Exercise data »
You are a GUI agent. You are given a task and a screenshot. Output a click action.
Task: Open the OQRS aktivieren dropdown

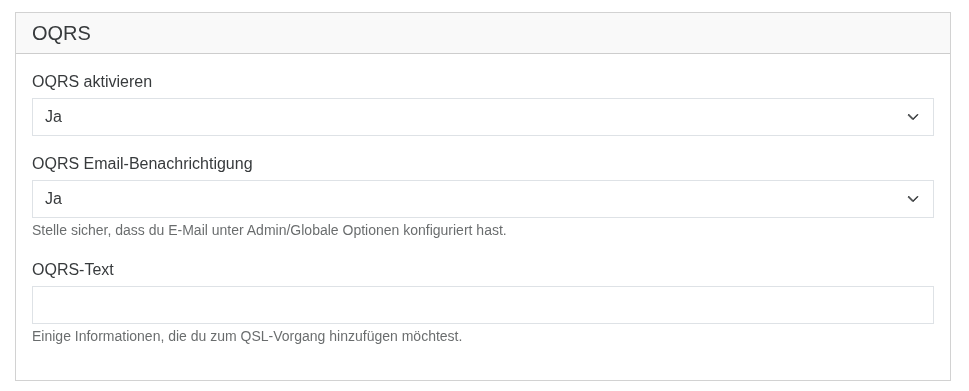(483, 117)
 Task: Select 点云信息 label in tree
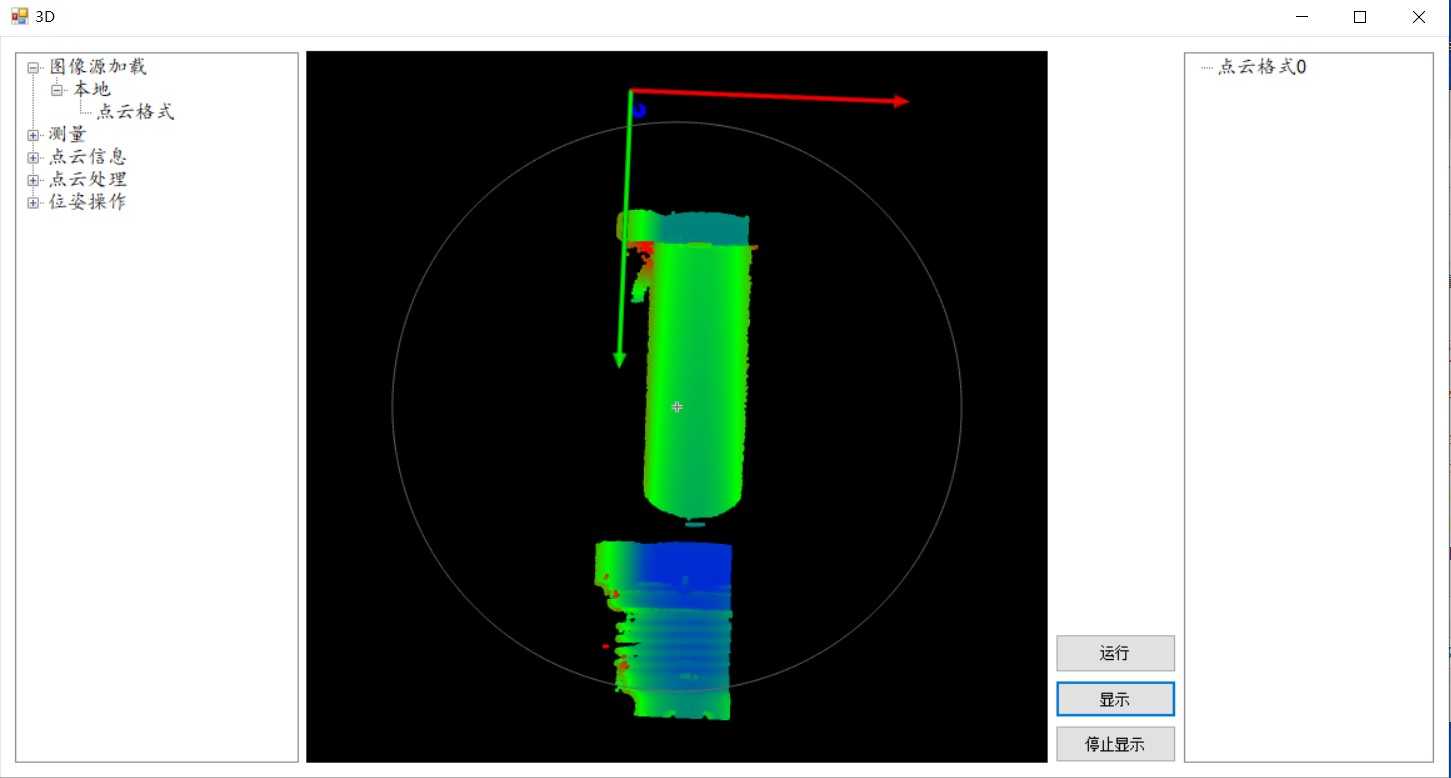click(88, 157)
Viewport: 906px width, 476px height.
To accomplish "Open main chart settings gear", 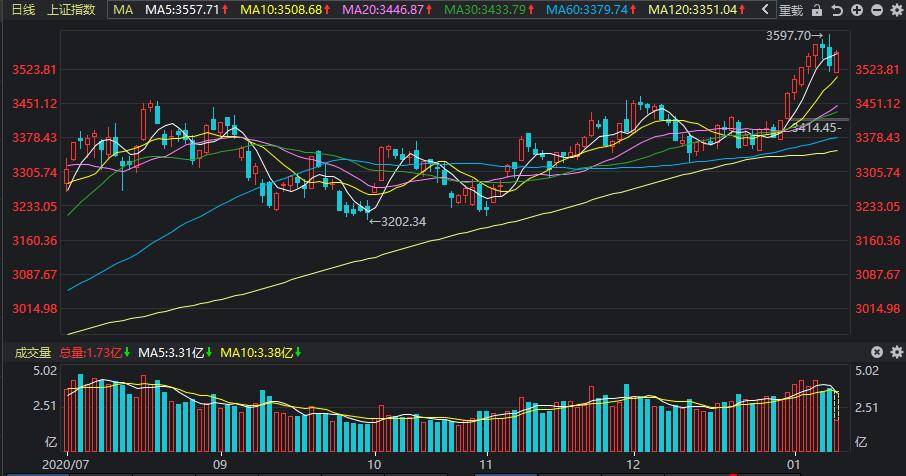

What to produce »
Retype, word for word, the lines from the one with "Task: Select 点云信息 label in tree" through the last line of the entries above, and only those lines. Leave pictures out.

Response »
 Task: Select 点云信息 label in tree
click(88, 157)
Viewport: 906px width, 476px height.
To accomplish "Open main chart settings gear", 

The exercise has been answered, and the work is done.